According to Dave Lutz, head of ETFs at JonestTrading, considering the size of ETF trading volume, “the level of activity of NVDL is a key indicator reflecting the sentiment and activity of retail investors.” Meanwhile, according to Markit Securities, the short share in the fund is very low, only 1.5%.
Since the beginning of the year, NVDL has a return of 156%, making it the second-best performing ETF in the US in 2024. The best-performing ETF was also a fund that doubled Nvidia's — the $269 million T-Rex 2X Long NVIDIA Daily Target ETF (NVDX.US), an increase of about 179%. Prior to mid-January, NVDL had a price-earnings ratio of 1.5 times, which is the reason for its poor performance.
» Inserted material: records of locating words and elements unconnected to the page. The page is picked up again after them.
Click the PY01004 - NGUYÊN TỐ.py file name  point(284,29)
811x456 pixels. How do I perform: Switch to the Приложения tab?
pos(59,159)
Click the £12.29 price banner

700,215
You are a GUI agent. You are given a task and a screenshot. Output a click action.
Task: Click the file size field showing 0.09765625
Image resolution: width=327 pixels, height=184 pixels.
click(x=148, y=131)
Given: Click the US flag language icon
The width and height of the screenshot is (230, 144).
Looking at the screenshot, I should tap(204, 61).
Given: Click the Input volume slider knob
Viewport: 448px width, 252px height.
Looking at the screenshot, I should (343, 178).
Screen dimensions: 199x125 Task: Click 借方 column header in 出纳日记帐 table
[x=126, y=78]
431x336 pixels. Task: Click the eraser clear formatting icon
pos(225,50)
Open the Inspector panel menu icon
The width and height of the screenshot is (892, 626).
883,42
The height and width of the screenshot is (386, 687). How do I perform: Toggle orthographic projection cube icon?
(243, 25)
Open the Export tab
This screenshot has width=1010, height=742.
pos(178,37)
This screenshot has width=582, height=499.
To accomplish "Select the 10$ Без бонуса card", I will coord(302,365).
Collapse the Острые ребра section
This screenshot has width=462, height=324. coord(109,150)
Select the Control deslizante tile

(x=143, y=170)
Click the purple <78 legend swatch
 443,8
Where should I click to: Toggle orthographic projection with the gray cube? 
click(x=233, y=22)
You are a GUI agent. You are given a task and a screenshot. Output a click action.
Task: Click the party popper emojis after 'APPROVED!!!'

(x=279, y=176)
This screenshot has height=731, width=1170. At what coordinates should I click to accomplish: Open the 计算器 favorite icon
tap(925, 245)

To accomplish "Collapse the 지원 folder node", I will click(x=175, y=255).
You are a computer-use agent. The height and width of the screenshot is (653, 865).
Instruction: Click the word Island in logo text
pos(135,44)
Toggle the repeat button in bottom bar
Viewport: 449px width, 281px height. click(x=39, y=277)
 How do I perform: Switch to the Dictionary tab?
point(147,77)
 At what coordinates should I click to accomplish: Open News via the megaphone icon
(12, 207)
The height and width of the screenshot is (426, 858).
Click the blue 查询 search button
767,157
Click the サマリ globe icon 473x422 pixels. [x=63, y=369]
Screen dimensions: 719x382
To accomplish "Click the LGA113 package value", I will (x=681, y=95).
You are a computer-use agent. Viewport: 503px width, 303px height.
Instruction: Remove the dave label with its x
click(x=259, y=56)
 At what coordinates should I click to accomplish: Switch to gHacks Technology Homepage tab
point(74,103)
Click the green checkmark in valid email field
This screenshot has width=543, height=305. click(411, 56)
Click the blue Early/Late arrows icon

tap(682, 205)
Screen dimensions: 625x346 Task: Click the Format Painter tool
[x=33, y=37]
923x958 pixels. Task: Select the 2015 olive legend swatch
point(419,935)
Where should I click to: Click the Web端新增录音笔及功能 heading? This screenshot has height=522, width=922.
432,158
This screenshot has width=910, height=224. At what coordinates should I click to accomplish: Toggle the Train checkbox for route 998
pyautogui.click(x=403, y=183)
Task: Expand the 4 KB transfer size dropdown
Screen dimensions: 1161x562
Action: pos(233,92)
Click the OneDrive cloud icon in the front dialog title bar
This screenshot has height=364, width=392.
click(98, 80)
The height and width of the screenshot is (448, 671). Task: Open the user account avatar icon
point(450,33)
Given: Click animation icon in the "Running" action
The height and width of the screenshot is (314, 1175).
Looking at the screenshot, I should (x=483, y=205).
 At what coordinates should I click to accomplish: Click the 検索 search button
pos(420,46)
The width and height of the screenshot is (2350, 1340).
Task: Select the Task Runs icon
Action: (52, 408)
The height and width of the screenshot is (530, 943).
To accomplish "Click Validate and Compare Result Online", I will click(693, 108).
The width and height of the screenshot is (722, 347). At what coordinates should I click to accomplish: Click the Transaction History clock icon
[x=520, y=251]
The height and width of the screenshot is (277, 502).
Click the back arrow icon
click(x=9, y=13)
Earlier, Dan Ives (Dan Ives), a senior analyst at Wedbush Securities, a well-known Wall Street investment agency, also said that the large-scale sell-off experienced by AI chip leader Nvidia in the US stock market on Friday was not a sign of an “artificial intelligence stock bubble,” but rather a concentrated reflection of the “digestion period” of some Wall Street fund managers underestimating artificial intelligence capabilities and investors' “profit settlement” operations.
Even after two consecutive days of Nvidia's decline, the stock is up more than 70% so far this year. Nvidia's staying power of gains will be tested on Tuesday. At that time, the US CPI data for February will be released, and market risk sentiment will be tested.